### PROVIDED PASSAGE
§ §

Good luck changing that. Housing has been a promised vehicle for wealth growth to multiple generations.
How could it be changed so it wouldn't be?
Land is mostly a set resource with new developments and cities slowing. Home development follows land and while there's been a boom, overall it's been slowing. As there are more people, demand for housing increases.
All of this drives cost of homes up. So the longer you are in a home, the more it and/or the land it worth. Usually outpacing inflation. So when you sell, it's worth more. It's an investment by default even for those people who own 1 normal-sized single family home. It was an investment even when housing prices were reasonable decades ago.
I watched a video a while back that talks about how in Tokyo housing is seen as more of a consumer good than an investment, and explains why:
https://www.youtube.com/watch?v=d6ATBK3A_BY
Interesting. So there's 2 main reasons and 1 knock-on effect on why Tokyo (not Japan, just Tokyo) has affordable housing.
The first one is achievable nearly everywhere and would be quite popular. Except with those who already own homes. Building high-density housing will lower housing prices for those nearby. The video covers this well.
The second isn't going to work in the US. Homes are the #1 generational wealth is accrued and how people rise in economic standing. From paycheck-dependent to stable, etc. Trying to take that away without some other way to build wealth and especially without a national retirement system is going to be deeply unpopular.

§ §

### DATA SECTION
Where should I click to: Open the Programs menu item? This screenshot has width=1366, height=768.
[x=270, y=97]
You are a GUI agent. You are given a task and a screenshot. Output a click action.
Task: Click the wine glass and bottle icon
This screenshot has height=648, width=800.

§ §

### STATED PROBLEM
Write out the part of the housing discussion from "All of this" up to and including "covers this well.", word for word.

### OUTPUT
All of this drives cost of homes up. So the longer you are in a home, the more it and/or the land it worth. Usually outpacing inflation. So when you sell, it's worth more. It's an investment by default even for those people who own 1 normal-sized single family home. It was an investment even when housing prices were reasonable decades ago.
I watched a video a while back that talks about how in Tokyo housing is seen as more of a consumer good than an investment, and explains why:
https://www.youtube.com/watch?v=d6ATBK3A_BY
Interesting. So there's 2 main reasons and 1 knock-on effect on why Tokyo (not Japan, just Tokyo) has affordable housing.
The first one is achievable nearly everywhere and would be quite popular. Except with those who already own homes. Building high-density housing will lower housing prices for those nearby. The video covers this well.